In the case of plant breeding, Görlitz and his team have already demonstrated the potential benefit of mathematics. “Getting products to customers a whole year earlier, with less resource input, is not only a competitive advantage, but also shows how innovation and sustainability accompany each other. Gene Stacker is just one example of how we can create value via the application of mathematical methods and the use of computer models.”


„No Longer Relying Solely on Intuition“

research spoke with Marco Casanova, managing partner of the Branding Institute in Switzerland, about the importance of mathematical modeling.

Mathematical modeling is important in many industries today. You use it for advertising. How?

We have known for some time that humans process stimuli in advertising in the limbic system, the part of our brain that is responsible for emotions. These stimuli fall into three categories: balance, dominance and stimulation. Dominance is expressed by status symbols, success or honor. Balance refers to attributes such as security and stability. Stimulation is linked to adventure, fascination or the pursuit of new things. We try to understand what the customer feels: which of the three categories should we specifically appeal to in an advertisement to reach customers in the best emotional way? Thanks to computational modeling, we can now support the answer with statistical and empirical evidence.

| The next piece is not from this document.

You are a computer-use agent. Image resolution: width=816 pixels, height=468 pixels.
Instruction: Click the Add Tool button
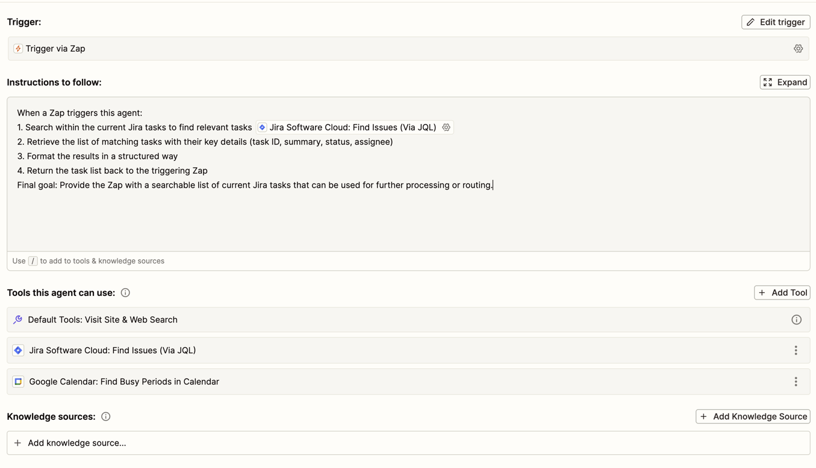782,293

To what extent can emotions be expressed mathematically?

We use limbic modeling. This method analyzes tremendous volumes of anonymous data, for instance on customer buying behavior or interests. It recognizes trends as well as the prevailing limbic predispositions among customers. Companies can then make decisions concerning new advertising strategies based on this mathematical analysis. In the past, they would have had to rely heavily on intuition.